À titre de comparaison, la Chine, nouveau matamore du commerce international, n'exporte que 17% de sa production; le Japon, 15%; les États-Unis, géant économique mais petit exportateur, vend à peine 8% de sa production à l'étranger; l'Inde, dont on parle tant, 5%.
Quand on se regarde, on se désole; quand on se compare, on se console. Attention: ne nous consolons pas trop vite!
Tous les indicateurs du commerce international montrent que le Québec traverse une grave crise.
* Entre 2003 et 2007, les exportations internationales du Québec sont passées de 64 à 70 milliards.
Cette augmentation de 8,7% ne veut rien dire: pendant la même période, l'inflation a atteint 8,5%. Autrement dit, c'est la stagnation.
Pendant ce temps, le reste du Canada augmentait ses exportations de 19,9%.
* Sur le front des importations, la situation se détériore rapidement.
Toujours entre 2003 et 2007, les importations québécoises ont bondi de 64 à 81 milliards.

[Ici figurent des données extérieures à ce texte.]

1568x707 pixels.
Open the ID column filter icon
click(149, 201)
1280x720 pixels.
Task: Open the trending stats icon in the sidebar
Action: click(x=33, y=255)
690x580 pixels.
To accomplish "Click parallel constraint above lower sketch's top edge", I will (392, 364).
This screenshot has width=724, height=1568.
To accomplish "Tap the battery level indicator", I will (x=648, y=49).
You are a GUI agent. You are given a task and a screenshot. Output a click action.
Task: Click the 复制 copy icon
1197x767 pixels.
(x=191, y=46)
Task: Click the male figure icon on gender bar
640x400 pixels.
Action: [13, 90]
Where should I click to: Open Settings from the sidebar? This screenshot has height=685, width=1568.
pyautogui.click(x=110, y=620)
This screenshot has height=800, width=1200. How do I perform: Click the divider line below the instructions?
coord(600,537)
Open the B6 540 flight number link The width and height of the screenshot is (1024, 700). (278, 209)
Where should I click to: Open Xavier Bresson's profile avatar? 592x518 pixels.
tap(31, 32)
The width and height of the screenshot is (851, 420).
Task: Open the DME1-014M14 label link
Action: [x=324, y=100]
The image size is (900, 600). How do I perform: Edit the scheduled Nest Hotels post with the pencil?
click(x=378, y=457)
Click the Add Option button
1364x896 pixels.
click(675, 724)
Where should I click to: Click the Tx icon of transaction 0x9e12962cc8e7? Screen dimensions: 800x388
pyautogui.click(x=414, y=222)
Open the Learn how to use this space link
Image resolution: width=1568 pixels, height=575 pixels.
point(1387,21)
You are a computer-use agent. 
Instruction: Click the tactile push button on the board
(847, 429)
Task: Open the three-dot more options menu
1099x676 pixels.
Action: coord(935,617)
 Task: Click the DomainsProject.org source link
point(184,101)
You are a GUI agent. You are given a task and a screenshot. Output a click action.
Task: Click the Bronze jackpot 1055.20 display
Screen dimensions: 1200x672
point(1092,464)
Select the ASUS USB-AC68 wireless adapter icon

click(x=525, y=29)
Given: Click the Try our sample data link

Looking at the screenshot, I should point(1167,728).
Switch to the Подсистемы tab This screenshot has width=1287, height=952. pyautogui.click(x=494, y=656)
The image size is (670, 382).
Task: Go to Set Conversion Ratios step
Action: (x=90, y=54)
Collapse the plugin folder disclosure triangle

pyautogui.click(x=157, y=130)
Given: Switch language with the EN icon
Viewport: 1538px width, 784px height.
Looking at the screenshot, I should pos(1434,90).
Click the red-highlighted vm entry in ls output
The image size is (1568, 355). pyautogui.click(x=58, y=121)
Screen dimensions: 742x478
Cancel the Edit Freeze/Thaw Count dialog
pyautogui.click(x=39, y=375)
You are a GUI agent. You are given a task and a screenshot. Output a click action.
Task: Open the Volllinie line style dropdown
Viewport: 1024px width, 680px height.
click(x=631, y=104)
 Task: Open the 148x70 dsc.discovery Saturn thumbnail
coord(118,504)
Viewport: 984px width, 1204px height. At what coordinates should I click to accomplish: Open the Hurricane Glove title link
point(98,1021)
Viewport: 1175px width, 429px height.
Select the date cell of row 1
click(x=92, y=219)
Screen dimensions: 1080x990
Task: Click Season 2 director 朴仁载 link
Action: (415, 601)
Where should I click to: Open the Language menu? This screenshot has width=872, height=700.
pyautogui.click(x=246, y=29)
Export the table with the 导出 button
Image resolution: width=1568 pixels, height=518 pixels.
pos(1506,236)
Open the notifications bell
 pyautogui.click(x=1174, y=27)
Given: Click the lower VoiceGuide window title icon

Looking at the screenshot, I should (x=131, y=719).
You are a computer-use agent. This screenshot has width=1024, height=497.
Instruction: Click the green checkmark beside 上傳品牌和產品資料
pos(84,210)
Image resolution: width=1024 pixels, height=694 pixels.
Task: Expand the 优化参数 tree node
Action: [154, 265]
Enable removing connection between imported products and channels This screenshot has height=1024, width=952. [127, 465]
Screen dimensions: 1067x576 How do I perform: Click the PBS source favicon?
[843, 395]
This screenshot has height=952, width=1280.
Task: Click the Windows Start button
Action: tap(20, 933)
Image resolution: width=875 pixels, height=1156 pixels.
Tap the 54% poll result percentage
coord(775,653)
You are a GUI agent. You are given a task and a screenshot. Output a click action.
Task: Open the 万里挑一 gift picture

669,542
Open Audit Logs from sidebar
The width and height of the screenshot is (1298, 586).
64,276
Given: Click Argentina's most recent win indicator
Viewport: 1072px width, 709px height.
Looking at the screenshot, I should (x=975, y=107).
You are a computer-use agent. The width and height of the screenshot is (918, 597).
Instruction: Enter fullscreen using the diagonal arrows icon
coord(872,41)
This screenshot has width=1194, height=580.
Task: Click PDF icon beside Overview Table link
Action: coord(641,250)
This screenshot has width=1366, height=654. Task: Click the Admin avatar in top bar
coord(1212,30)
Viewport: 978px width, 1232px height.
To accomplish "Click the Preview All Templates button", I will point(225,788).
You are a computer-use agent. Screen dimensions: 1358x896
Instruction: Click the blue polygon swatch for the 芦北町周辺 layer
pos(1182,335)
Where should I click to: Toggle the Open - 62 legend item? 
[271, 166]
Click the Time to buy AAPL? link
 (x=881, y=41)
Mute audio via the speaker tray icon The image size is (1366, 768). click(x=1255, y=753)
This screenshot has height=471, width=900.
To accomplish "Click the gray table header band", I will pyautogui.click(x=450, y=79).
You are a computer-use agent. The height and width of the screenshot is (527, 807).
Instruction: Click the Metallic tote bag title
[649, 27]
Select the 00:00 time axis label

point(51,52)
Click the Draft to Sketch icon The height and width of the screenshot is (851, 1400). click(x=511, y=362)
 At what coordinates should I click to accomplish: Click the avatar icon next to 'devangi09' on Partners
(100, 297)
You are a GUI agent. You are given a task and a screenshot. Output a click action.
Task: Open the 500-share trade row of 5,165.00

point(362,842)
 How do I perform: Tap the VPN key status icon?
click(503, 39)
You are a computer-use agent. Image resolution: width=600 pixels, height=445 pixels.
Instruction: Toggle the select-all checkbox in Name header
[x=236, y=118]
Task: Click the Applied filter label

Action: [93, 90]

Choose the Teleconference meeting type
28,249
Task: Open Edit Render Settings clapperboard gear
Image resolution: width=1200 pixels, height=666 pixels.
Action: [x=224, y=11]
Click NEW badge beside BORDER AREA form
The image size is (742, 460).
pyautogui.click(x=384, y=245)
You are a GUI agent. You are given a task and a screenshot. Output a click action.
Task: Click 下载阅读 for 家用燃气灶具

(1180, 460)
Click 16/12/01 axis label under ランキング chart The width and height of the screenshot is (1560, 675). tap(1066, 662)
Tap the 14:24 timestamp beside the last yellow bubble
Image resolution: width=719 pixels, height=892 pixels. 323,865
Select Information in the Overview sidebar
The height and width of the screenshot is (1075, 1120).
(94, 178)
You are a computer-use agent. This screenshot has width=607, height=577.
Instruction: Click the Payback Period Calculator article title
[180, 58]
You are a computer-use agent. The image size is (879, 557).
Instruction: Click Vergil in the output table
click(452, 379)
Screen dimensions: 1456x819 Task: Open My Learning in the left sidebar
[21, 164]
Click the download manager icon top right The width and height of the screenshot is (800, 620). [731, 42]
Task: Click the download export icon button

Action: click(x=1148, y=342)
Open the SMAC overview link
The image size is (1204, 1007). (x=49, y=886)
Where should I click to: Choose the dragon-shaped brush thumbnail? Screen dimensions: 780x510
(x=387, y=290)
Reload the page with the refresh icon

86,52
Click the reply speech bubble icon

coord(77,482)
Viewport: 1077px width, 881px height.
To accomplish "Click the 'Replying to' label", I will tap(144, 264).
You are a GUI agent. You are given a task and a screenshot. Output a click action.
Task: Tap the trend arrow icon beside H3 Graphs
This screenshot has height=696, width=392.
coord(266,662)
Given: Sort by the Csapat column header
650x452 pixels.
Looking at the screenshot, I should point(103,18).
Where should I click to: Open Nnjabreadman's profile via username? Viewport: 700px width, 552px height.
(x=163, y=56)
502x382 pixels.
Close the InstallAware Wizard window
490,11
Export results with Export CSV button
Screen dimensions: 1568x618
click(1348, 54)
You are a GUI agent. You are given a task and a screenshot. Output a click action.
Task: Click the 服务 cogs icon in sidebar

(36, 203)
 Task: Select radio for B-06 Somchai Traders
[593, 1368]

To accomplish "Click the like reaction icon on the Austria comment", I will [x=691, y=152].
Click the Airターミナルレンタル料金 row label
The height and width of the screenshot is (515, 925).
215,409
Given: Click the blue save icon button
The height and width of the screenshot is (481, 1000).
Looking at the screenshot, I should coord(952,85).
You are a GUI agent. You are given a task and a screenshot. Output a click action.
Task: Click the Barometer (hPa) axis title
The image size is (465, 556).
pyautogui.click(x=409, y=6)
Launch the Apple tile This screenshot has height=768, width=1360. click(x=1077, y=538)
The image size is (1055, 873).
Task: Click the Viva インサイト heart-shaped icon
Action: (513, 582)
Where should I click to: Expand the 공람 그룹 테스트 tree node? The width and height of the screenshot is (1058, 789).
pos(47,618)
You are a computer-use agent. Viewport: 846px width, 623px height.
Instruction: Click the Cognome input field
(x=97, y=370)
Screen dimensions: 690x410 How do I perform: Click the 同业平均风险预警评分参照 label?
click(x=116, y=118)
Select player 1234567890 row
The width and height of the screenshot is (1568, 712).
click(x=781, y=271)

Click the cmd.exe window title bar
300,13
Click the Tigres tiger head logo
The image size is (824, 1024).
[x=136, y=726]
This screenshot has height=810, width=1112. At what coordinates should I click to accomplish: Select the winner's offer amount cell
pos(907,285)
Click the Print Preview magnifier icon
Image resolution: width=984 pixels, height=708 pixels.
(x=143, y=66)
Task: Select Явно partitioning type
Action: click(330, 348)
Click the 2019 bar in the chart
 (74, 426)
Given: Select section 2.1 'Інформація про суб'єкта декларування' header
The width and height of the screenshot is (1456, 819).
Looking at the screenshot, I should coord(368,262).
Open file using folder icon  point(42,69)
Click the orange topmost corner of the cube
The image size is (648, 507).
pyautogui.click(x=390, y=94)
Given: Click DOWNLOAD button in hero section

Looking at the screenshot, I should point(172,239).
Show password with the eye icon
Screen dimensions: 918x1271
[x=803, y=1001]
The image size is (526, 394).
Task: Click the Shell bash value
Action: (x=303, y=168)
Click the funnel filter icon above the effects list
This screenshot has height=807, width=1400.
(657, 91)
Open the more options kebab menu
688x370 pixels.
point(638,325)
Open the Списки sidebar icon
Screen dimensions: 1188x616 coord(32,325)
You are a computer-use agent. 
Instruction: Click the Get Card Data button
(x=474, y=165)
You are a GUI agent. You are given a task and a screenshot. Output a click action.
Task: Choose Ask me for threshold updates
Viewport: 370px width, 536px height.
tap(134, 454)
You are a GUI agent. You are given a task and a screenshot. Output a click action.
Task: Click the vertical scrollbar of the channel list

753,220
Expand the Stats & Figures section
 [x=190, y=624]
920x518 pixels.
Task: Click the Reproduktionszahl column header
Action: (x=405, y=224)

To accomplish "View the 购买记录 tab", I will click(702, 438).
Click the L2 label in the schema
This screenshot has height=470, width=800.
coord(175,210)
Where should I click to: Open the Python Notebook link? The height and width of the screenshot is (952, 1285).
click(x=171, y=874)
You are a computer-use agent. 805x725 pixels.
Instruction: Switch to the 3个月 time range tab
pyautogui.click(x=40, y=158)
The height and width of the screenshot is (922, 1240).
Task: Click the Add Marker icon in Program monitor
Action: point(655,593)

Or, le pétrole brut représente, loin devant tous les autres, le premier produit d'importation du Québec. À lui seul, il compte pour 18% de tous les achats québécois à l'étranger. C'est énorme.
Et ce chiffre ne comprend pas le mazout, qui arrive au troisième rang avec 4% (le deuxième rang est occupé par les automobiles). Vu la façon dont les prix pétroliers évoluent ce temps-ci, il ne faut pas être sorcier pour prédire que la détérioration va se poursuivre.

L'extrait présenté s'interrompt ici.